Preámbulo
Hace treinta y tres años me convertí en leyenda. A lo largo y ancho de la sierra mis ecos botaron contra las rocas noche y día, cientos de veces, cayendo sobre la espesura del bosque Esmeralda, dándome vida. La gente de estas tierras no alcanza la paz sin sus tradiciones orales, sin las historias que surgen emocionantes de sus bocas y que viajan entre los vientos nocturnos sacudiendo en la altura las ramas de los viejos y majestuosos árboles. Nadie puede vivir sin leyendas. Por eso mi presencia fluyó por años en la dulce cascada que hermosea el camino al pueblo, en el frescor de sus ríos; mi figura deambuló sobre las copas de los pinos cual enigmático fantasma; fue enmarcada en la cresta de los peñascos. Muchos me vieron imponente allá, arriba, dentro del trozo de cielo que se ve por la ventana de la sierra, símbolo de San Miguel.

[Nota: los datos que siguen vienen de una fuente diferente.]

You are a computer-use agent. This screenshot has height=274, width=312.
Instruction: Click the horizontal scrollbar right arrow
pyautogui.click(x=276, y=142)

Ser leyenda tiene sus ventajas, entre ellas, vivir siempre en el tiempo presente, trascender a través de los años franqueando voces escépticas y malintencionadas; se puede estar en muchas partes al mismo tiempo; además de que es improblable llegar a un final, mis promotores me dan infusiones de vida, los cuenta-cuentos, los habitantes de estos lugares que me vieron nacer.
A través de la transmisión oral inicia mi existir. Andar de boca en boca me garantiza un buen tiempo de vigencia y me permite a su vez conocer muy bien a mis transmisores. A lo largo del tiempo, no me he encontrado hombre o mujer que no haya narrado alguna vez una leyenda. Por eso aquí, San Miguel de Tasajal, es la cuna de una historia subrepticia, cuya génesis soy yo, mas fue ahormada, a fuerza de golpes, por cada uno de sus residentes. ¿Nunca han experimentado la frustración de un resultado desastroso, a pesar de haber realizado la acción que en su momento creyeron más adecuada? Yo si. Soy una leyenda frustrada. Sobre todo porque en el imparable desarrollo de acontecimientos, causas inexplicables tuvieron efectos de lo más dolorosos que desencadenaron hasta el deceso de la esperanza. Matar las esperanzas de tus semejantes es imperdonable.
Durante mucho tiempo, para beneplácito de los lugareños, el verdegal del bosque poseía una magia virginal que envolvía a cualquiera que se adentrara en su seno. Todo era saludable. Las seductoras aguas, vencidas desde las montañas, se desplomaban a chorros serpenteantes, impregnadas de sus eternos y diáfanos centelleos. Entre los claroscuros, junto con las aves, el aire canturreaba sonriente, motivado por los leves haces de sol que resbalaban furtivos por entre el follaje. El río Casitas y el río Pilo se encargaban de enregar a través de sus arroyos, el relente alegre que los niños convertían siempre en acuoso festival para las tardes. El verde señoreaba implacable y jamás hubiera pensado que su reino de frondosidad quedaría en la mente de sus moradores como un bello y lejano recuerdo. Después de la ruina, después de que en la leyenda ya no se podría hablar de “muerte”, así nada más, en singular.